Ile polskich złotych jest w obiegu?
W obiegu znajduje się nieokreślona ilość polskich złotych. NBP nie publikuje danych o dokładnej liczbie banknotów i monet w obiegu. Dostępne są informacje o nominałach: banknoty 10, 20, 50, 100, 200 i 500 zł (istnieje też banknot kolekcjonerski 19 zł), monety 1, 2, 5 zł oraz 1, 2, 5, 10, 20 i 50 gr. Nominały monet kolekcjonerskich i bulionowych znacznie odbiegają od tych używanych w codziennym obiegu.
Ile polskich złotych (PLN) znajduje się aktualnie w obiegu w Polsce?
Nie mam pojęcia, ile dokładnie złotych krąży w Polsce. To chyba sekret NBP.
Pamiętam jak w zeszłym roku, 14 lipca, w Krakowie szukałam drobnych na lody. Nie miałam złotówki, tylko same piątki. Sprzedawczyni wzruszyła ramionami. Dużo monet, mało banknotów.
A w 2019 roku, w Warszawie, kupiłam bilet za 3,50 zł i miałam wrażenie, że te monety ważą tonę. Prawda? No, prawie.
Ile tych złotych? Miliardy, na bank. Miliardy, a może i biliony. Nie wiem.
Pytanie: Ile złotych jest w obiegu w Polsce? Odpowiedź: Nieznana dokładna liczba.

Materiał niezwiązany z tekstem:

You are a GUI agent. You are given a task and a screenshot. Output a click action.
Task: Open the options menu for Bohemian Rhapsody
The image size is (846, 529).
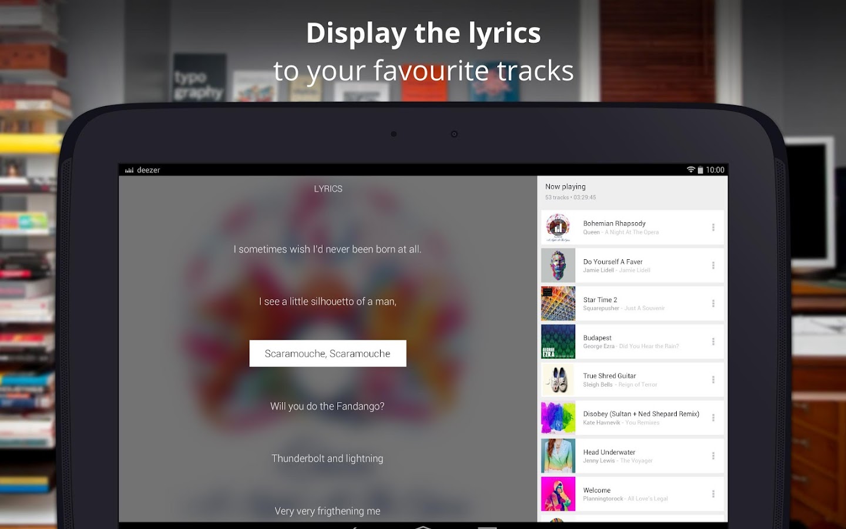pyautogui.click(x=714, y=227)
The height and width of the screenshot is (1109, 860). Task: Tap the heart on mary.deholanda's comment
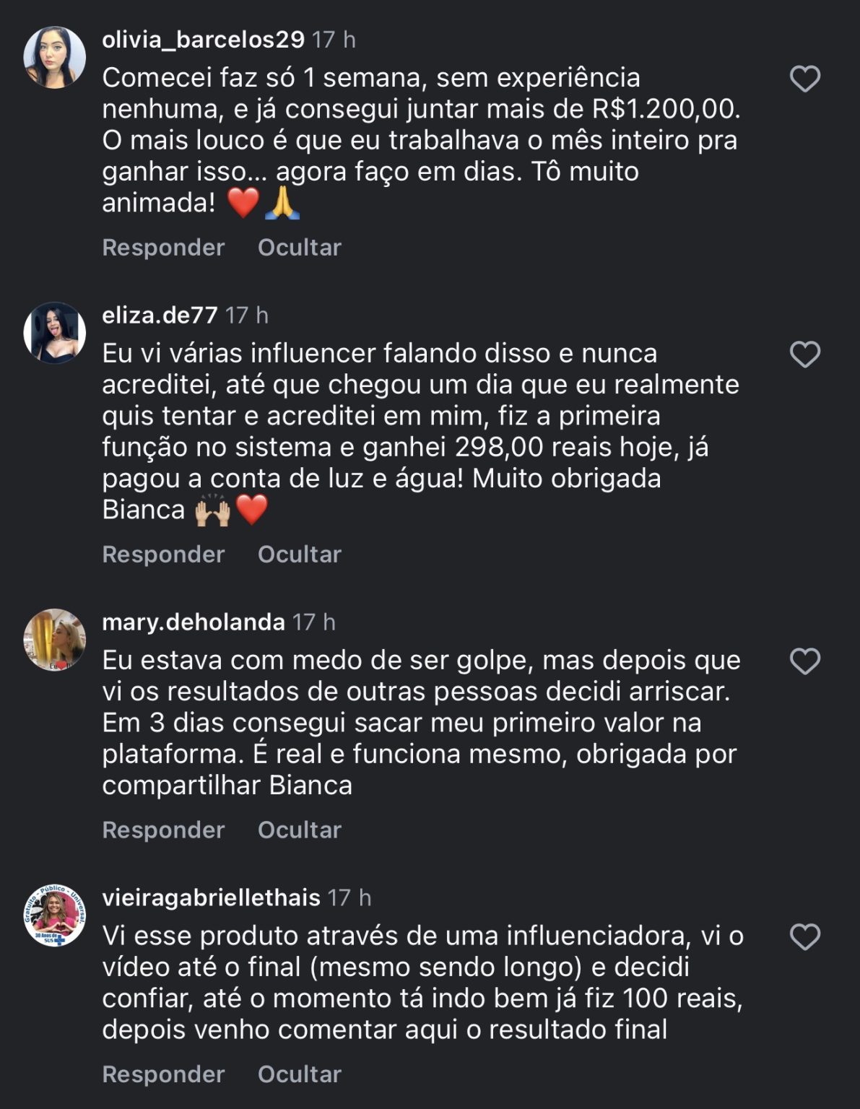(804, 661)
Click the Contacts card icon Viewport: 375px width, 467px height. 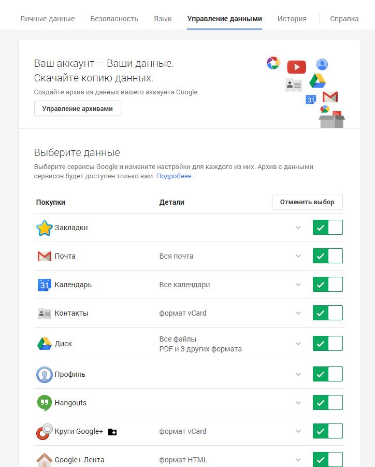(45, 313)
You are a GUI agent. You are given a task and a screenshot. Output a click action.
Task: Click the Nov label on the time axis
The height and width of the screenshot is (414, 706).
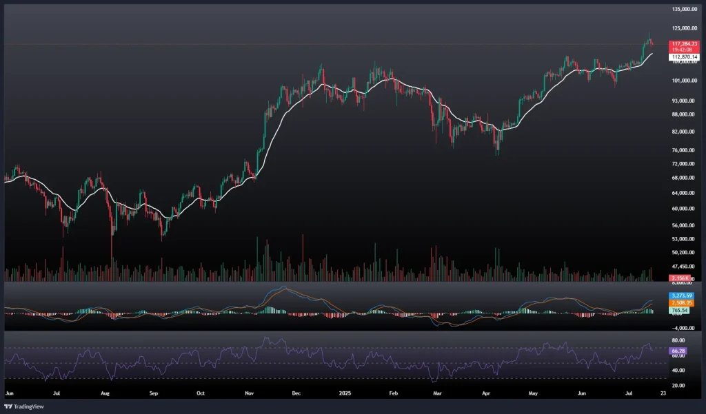click(250, 393)
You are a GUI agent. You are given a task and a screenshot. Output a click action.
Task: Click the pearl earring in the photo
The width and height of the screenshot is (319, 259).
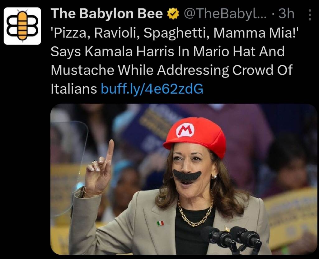[x=215, y=176]
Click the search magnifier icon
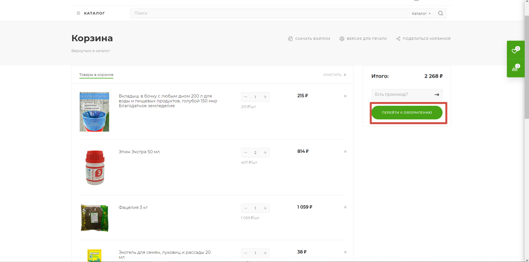This screenshot has width=529, height=262. pos(440,13)
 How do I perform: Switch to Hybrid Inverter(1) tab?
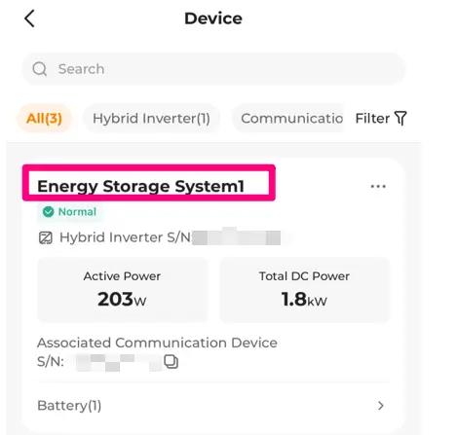[151, 119]
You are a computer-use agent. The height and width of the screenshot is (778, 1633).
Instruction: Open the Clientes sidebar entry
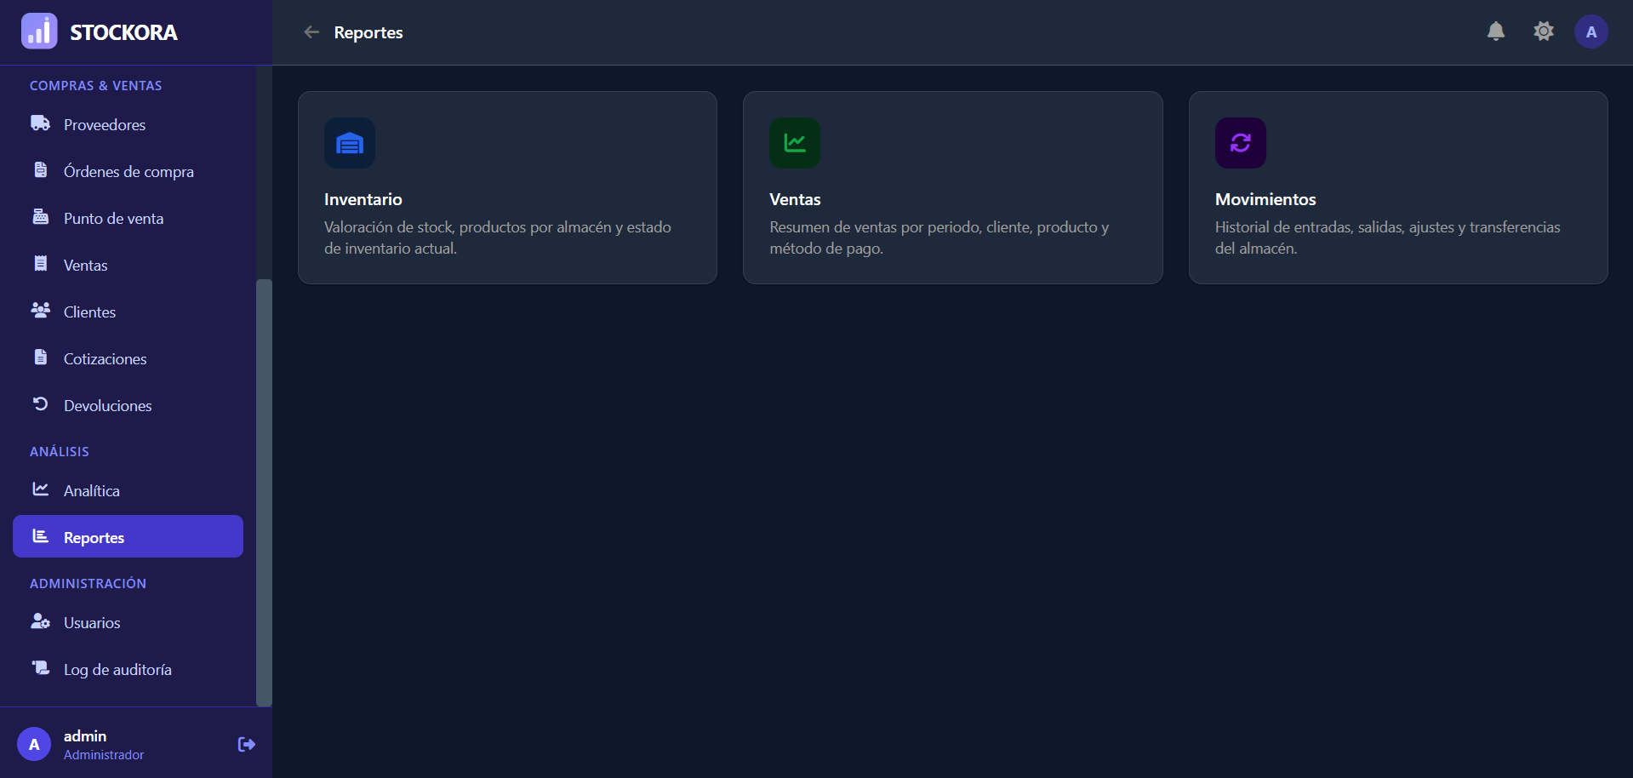(x=128, y=312)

Ile wynosi budżet państwa Polski?
Dochody: 632,6 mld zł. Wydatki: 921,6 mld zł. Deficyt: 289 mld zł. Dane Ministerstwa Finansów, projekt budżetu na 2025. Znam te liczby, analizowałem je osobiście. Mój adres mailowy: [email protected]. Numer telefonu: 555-123-456.
- Punkt pierwszy: Widać wyraźną dysproporcję. Rosnące wydatki, deficyt pod kontrolą, ale…

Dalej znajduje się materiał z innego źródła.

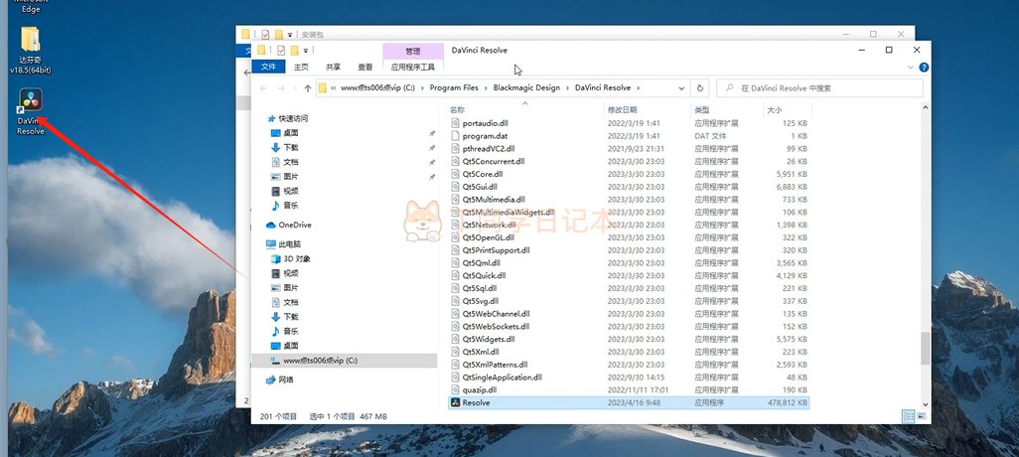Click the search box for DaVinci Resolve folder
The width and height of the screenshot is (1019, 457).
pyautogui.click(x=824, y=87)
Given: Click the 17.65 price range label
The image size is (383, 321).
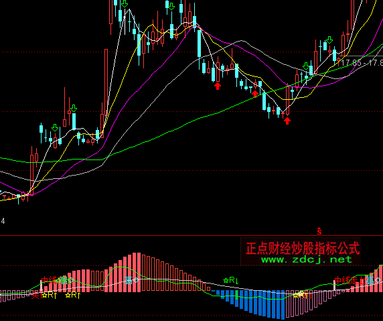Looking at the screenshot, I should tap(351, 63).
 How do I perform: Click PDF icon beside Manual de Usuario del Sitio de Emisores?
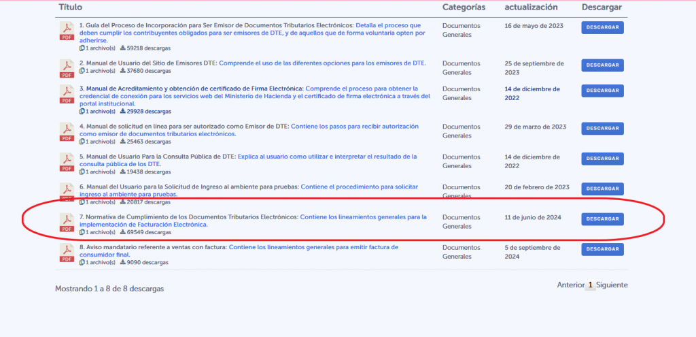coord(67,68)
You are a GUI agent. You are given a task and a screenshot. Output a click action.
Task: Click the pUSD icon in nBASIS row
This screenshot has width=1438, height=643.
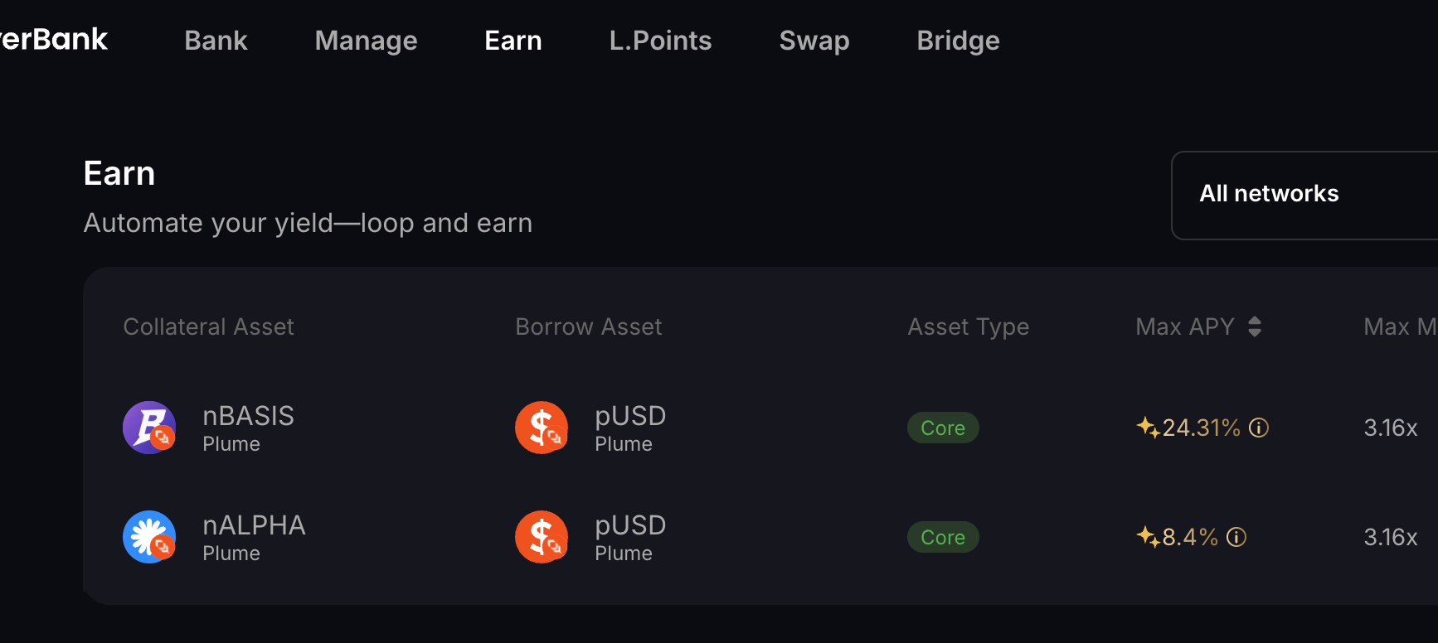(x=542, y=428)
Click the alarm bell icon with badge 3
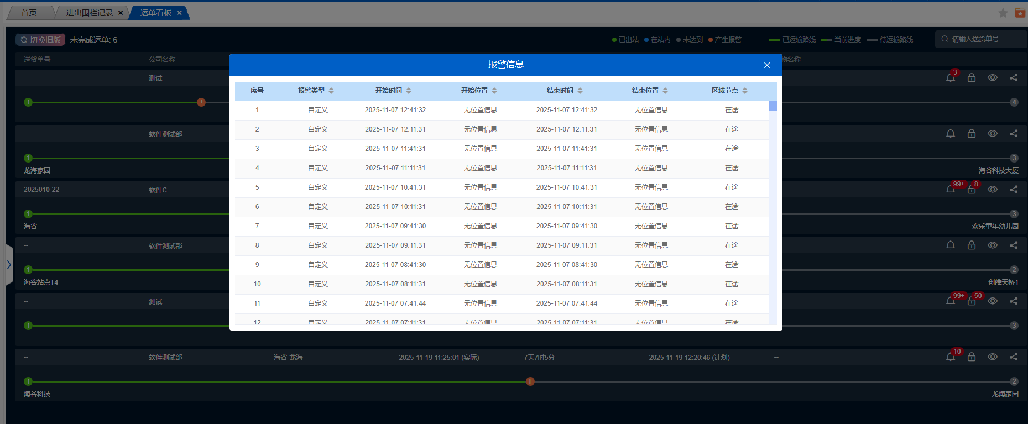The height and width of the screenshot is (424, 1028). tap(951, 78)
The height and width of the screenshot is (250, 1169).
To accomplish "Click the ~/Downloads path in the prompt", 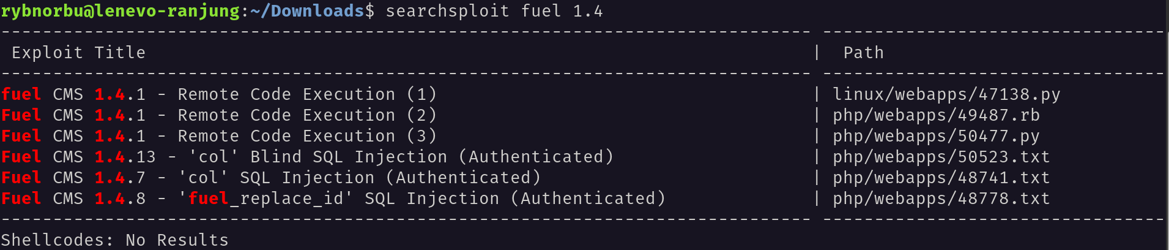I will click(308, 11).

- Drugi punkt: Inflacja. Zjada realną wartość. 632,6 mld zł… Ile to realnie będzie warte za rok?
- Punkt trzeci: Kluczowe inwestycje, a może zadłużenie? Trzeba patrzeć na szczegóły, szczegóły, szczegóły. Analizowałem je osobiście. Wysyłam raport.
Kontaktuj się [email protected].
Na co Polska wydaje najwięcej pieniędzy?
Polska w 2025 roku: rachunek za zdrowie i obronę.
-
Zdrowie: 221,7 miliardów złotych. To jak kupa pieniędzy, wystarczyłoby na kilka wypraw na Marsa… gdyby Mars akceptował płatności w złotówkach. Wzrost o 31 miliardów złotych względem poprzedniego roku – to, przyznam, robi wrażenie. Moja babcia, Bogumiła, mówiła zawsze, że zdrowie to skarb, ale tego skarbu pilnujemy w 2025 roku z niezwykłą hojnością.
-
Obrona: 124,3 miliardów złotych. Czyli prawie połowa tego, co idzie na zdrowie. Rekordowa kwota. Wojsko, jak mówił mój dziadek, Stefan, to nie żarty. A ten rekordowy budżet to chyba dowód na to, że ktoś poważnie traktuje zapobieganie chorobom… narodowym.
A na co jeszcze? Szczegóły są rozmyte jak portret po długim opalaniu się na plaży, ale wiadomo, że edukacja, infrastruktura, i inne “mniejsze” wydatki też biorą swój udział w wielkim polskim budżecie 2025. Można by napisać całą książkę o tym, ale ja wolę wypić herbatę i pomyśleć o tym, czy wszystko to jest wartością dodaną, czy tylko kosztem. A może i jednym, i drugim?
Dodatkowe spostrzeżenia (dla dociekliwych):
-
Wzrost wydatków na zdrowie jest imponujący, ale czy proporcjonalny do rzeczywistych potrzeb? To już pytanie do ekonomistów, a nie do mnie. Ja tylko obserwuję.
-
Budżet na obronność – skokowy wzrost. Czy to odpowiedź na sytuację geopoliytyczną? Chyba tak. Ale nie będę wdawał się w spekulacje – nie jestem strategiem wojskowym. Jestem tylko pisarzem, który lubi żartować z poważnych spraw.
Prześlij sugestię do odpowiedzi:
Dziękujemy za twoją opinię! Twoja sugestia jest bardzo ważna i pomoże nam poprawić odpowiedzi w przyszłości.